Not everything is wonderful, I admit. But it is pretty clear to me that the dire predictions we read every day may, like so many previous dire predictions, turn out to be laughably wrong. A few of my favorites:
· 2011 – Japanese Tsunami will cause breakdown in world supply chains, economic calamity and total market collapse.
· 2005 – Asian bird flu to trigger 1930s-style economic catastrophe.
· 1974 – Jimmy Carter warns that we will use up all the proven reserves of oil in the entire world by the end of the next decade. In 1970, the world had 550 billion barrels of proven reserves.
Between 1970 and 1990 we actually used 600 billion barrels, so theoretically, we should have already run out. Instead, actual U.S. crude oil production is expected to exceed Saudi Arabia’s somewhere out in 2015 or so.
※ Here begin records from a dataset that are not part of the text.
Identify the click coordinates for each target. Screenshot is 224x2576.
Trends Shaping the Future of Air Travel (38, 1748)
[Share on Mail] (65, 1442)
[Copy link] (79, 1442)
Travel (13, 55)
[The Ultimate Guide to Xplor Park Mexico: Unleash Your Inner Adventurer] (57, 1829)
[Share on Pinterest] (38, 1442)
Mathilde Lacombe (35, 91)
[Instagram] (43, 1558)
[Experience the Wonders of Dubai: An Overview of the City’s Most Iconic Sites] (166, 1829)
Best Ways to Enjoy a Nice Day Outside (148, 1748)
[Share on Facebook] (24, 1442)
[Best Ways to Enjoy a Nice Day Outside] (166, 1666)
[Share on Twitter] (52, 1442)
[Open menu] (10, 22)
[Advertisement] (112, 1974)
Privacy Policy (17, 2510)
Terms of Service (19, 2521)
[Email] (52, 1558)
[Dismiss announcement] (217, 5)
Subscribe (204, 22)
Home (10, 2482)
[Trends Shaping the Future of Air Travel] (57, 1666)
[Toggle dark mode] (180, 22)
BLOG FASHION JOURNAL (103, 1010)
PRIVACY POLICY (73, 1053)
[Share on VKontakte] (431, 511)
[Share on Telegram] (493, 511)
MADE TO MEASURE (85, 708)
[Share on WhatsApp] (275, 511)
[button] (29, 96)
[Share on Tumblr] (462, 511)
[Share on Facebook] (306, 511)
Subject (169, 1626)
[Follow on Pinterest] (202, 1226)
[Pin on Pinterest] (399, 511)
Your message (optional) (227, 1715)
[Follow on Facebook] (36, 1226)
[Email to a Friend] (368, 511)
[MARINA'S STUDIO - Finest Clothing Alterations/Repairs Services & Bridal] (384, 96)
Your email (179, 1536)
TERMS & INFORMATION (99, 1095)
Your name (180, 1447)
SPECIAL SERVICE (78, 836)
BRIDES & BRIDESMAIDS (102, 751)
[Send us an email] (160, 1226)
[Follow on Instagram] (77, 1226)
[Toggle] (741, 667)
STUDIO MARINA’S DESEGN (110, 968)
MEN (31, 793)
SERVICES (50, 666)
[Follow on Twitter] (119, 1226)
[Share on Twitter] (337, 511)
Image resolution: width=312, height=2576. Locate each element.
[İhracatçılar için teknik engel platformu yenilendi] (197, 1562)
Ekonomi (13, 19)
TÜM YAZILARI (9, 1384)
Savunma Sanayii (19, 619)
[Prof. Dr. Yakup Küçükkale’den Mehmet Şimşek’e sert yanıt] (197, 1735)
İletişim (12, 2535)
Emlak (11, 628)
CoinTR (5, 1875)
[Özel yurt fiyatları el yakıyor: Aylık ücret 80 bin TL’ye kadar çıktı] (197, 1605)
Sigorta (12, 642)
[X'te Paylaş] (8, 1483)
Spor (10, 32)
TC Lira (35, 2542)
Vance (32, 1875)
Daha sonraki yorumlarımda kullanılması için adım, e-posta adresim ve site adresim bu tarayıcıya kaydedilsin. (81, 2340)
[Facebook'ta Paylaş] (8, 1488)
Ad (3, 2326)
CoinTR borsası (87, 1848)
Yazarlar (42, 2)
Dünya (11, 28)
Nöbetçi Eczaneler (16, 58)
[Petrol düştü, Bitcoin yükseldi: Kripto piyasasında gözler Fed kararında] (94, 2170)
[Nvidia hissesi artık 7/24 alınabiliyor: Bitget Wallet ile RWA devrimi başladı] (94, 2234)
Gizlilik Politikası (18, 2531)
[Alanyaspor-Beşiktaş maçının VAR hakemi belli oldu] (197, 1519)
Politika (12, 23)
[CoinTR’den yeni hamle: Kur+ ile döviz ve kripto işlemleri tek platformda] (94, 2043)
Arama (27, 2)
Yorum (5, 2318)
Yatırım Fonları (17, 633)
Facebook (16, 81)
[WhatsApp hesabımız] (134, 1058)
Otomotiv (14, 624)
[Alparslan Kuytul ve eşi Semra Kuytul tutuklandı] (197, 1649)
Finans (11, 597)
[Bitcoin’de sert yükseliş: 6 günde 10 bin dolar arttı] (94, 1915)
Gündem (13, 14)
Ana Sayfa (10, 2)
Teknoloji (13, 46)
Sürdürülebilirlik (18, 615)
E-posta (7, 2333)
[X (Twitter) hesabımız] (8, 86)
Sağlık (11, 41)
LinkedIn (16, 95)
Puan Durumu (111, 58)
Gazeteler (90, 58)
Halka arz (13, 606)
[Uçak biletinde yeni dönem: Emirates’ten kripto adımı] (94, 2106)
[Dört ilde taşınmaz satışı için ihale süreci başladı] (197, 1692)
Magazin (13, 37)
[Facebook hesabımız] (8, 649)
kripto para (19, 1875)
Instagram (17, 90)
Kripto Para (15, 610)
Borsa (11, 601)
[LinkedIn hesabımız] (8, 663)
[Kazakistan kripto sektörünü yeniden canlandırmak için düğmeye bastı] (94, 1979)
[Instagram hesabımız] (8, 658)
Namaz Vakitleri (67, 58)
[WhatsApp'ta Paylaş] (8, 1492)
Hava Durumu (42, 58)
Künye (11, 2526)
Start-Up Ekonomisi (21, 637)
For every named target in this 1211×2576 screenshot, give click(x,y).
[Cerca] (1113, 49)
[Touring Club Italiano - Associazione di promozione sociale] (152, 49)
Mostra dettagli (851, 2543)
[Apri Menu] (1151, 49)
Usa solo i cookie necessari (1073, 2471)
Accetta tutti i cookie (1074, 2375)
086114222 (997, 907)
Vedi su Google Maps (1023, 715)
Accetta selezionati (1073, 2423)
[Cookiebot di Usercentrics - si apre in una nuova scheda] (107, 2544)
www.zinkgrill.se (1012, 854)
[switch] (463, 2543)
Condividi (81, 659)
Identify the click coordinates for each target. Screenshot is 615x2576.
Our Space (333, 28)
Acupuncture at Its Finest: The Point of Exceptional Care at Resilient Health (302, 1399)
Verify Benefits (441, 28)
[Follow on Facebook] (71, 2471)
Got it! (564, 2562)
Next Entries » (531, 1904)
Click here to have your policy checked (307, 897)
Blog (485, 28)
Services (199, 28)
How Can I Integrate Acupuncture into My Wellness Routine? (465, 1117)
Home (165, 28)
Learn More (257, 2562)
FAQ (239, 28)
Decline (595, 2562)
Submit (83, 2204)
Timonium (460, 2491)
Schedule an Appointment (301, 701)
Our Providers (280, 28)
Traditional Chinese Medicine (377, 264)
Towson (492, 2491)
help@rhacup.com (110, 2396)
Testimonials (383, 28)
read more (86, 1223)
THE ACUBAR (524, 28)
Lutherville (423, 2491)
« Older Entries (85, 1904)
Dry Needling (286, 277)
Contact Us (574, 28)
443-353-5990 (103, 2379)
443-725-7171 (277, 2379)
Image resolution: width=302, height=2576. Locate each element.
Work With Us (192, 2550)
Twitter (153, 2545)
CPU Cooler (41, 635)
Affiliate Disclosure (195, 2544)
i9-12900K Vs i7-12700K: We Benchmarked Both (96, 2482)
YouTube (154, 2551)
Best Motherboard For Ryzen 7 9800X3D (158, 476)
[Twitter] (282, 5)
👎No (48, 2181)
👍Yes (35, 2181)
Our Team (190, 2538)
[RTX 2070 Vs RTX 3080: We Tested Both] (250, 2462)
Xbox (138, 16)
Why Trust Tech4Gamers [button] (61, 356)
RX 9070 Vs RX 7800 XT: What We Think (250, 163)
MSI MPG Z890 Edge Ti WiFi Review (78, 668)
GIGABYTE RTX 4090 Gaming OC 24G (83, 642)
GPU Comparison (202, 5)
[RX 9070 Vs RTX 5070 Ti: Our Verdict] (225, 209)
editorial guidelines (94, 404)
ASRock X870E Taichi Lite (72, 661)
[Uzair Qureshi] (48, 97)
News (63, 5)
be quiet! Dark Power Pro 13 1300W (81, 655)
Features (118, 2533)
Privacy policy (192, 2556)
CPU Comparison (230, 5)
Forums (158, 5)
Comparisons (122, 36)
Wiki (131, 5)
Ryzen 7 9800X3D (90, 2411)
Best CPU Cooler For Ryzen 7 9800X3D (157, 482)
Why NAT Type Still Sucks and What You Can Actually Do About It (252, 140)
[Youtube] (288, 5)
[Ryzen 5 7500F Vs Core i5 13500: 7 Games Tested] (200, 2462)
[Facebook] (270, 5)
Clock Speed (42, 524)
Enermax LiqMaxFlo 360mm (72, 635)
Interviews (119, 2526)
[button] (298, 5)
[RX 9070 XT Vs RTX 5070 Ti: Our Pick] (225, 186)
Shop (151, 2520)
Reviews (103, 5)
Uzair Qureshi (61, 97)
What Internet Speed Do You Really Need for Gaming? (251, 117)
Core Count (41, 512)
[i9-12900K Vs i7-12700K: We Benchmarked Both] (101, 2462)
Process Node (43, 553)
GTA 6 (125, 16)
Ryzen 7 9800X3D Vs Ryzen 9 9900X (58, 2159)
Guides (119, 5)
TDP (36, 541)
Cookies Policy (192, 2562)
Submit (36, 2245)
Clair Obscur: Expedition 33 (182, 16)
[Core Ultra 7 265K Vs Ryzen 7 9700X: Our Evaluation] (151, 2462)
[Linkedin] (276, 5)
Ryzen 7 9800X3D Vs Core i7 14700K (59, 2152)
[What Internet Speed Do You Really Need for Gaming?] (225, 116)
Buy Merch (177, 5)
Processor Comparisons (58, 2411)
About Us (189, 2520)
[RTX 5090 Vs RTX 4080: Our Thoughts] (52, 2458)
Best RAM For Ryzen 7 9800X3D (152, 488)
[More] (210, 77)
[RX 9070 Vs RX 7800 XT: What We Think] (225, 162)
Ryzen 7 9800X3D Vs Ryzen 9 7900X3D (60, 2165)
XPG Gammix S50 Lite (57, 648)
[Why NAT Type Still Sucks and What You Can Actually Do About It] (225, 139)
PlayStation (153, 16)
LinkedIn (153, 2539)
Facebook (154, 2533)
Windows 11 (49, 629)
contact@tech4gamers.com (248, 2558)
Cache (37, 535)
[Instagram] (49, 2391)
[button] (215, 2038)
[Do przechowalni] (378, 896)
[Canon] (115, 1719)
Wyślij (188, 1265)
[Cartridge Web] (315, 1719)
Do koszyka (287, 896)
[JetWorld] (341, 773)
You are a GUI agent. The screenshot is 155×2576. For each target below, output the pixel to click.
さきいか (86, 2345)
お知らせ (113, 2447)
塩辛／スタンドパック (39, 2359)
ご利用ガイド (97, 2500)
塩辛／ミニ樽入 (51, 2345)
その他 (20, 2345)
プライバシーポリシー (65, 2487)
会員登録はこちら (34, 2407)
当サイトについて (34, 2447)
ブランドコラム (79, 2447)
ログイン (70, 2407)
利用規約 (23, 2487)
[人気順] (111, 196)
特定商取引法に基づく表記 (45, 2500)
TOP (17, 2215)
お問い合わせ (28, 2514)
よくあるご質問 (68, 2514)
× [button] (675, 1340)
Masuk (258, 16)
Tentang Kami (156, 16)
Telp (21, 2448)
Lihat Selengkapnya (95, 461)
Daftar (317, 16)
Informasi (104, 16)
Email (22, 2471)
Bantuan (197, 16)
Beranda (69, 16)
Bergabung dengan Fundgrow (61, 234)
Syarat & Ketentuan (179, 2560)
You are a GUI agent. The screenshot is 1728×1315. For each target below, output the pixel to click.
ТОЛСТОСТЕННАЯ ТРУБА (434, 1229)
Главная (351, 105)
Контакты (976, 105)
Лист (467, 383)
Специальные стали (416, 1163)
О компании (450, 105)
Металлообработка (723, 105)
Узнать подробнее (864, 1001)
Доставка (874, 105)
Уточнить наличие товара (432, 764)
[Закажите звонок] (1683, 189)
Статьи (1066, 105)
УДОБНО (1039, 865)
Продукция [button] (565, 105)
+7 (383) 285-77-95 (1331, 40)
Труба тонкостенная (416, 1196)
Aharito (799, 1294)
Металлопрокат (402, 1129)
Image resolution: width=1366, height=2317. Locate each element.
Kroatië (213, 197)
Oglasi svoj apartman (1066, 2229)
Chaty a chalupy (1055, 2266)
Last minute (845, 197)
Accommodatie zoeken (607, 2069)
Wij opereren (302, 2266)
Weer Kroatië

The list goes on and on, but you get the point. Dire predictions are a dime a dozen these days and most are overblown or just wrong.
In an article written in Advisor Perspectives this past August by Bob Veres, advisor to financial advisors, he notes that “Clients and the world at large give inordinate attention to downside scenarios, and nobody is calling our attention to the much larger upside of our business and investment landscape. The human brain amplifies this effect, because it is hardwired to notice threats much more than opportunities.” He notes how important it is for investors to look beyond the negative headlines to see the positive economic stories out there.
For example, Veres quotes David Sterns of Sterns Financial Services in the article, “The natural gas situation could hardly be more favorable. Within three to five years, the U.S. will become the largest natural gas exporter in the world. It is estimated that the U.S. will be totally energy-independent within five years, perhaps sooner.”
Sterns believes this will lead to other beneficial effects that are the exact opposite of the discouraging projections you see in the papers. “Manufacturers are quietly bringing their plants back into the U.S., and using natural gas to run them,” says Stearns. “This gives them a more stable energy footprint, and in some cases even a lower-cost footprint. I sit in on a lot of those meetings with companies,” Stearns adds, “and I can tell you, they want stable even more than they want cheap.”
So, while there is always something to wring our hands about, let’s not forget to notice the beneficial economic forces that are building while we are hand wringing. There is a lot of good stuff coming our way. Sometimes you just have to look for it.